Ce matin, je suis la prochaine sur la liste,  j’attaque l’année de toutes les balivernes. Et je prends conscience qu’à chaque petit apéro prévu sur le pouce, je devrai être parfaitement brushée pour l’éventuelle ouverture du prochain chapitre de ma vie : la fête surprise de mes 40 ans.

J’essaie de me dire que tous mes proches que je chéris vont me raconter les mensonges les plus éhontés pendant un an pour mon bien… Même mon mari qui ne voit vraiment pas comment on peut avoir une double vie ; lui : « il n’a pas le temps, il ne sait pas mentir ». Seulement là, il va bluffer sans se poser de questions… Et il va réussir !!!!

Ce matin, je la vois venir ma belle surprise (j’espère) et avec elle les 40 balais au garde à vous qui certifient qu’il y a de la place dans le placard….

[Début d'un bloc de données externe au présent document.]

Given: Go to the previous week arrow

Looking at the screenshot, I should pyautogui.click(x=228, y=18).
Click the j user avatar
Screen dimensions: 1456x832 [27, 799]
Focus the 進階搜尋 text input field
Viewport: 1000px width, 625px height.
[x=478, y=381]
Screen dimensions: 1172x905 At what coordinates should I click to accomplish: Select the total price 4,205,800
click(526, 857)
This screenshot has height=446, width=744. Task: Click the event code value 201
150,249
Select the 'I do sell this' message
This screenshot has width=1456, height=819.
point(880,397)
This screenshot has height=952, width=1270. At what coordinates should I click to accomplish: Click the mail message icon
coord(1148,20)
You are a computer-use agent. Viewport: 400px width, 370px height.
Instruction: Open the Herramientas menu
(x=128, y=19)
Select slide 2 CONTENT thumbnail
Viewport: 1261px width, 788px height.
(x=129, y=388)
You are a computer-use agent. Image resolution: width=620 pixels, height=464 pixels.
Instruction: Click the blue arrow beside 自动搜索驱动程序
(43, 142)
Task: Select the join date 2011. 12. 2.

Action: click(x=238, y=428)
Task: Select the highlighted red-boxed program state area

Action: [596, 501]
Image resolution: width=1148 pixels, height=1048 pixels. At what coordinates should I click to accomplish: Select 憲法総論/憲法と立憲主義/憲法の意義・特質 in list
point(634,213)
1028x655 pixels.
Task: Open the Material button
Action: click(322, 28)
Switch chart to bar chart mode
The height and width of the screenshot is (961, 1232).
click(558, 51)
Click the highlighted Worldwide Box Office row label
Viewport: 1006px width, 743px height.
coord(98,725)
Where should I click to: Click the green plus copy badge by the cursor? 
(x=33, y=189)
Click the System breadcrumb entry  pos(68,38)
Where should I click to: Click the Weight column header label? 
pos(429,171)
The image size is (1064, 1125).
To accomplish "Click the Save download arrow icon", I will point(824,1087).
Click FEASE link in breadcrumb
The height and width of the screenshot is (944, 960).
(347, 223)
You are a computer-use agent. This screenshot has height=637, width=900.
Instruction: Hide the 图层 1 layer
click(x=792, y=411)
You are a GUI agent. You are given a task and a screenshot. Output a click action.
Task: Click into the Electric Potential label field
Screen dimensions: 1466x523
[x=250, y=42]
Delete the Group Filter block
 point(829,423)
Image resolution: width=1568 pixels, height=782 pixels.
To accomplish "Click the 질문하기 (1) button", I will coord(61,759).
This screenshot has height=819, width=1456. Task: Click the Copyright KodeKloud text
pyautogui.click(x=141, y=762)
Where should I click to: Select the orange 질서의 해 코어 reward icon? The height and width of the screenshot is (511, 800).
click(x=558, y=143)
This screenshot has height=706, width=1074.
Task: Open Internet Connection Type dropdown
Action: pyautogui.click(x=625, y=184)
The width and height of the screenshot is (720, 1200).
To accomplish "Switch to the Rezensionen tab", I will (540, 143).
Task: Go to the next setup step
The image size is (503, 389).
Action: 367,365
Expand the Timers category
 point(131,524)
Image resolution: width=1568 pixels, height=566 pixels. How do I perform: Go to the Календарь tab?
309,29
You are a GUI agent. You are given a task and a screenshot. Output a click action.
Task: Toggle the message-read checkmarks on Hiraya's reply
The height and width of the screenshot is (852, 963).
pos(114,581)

Hier, je les ai entendus ses poteaux, lui démontrer à ma camarade, que c’est le plus bel âge, que le meilleur est à venir, etc…. Mais je me souviens aussi parfaitement du haut de ma dizaine, des 40 ans de mes parents. Ils étaient épanouis peut-être !? Vieux, surtout ! Et leurs copains, à la force de l’âge je ne me rappelle pas…Vieux, j’en suis sure !!!

Ce matin, j’ai la tête un peu en biais certes, mais je comprends quand même qu’il y a « un avant et un après » la fête surprise des 40 ans…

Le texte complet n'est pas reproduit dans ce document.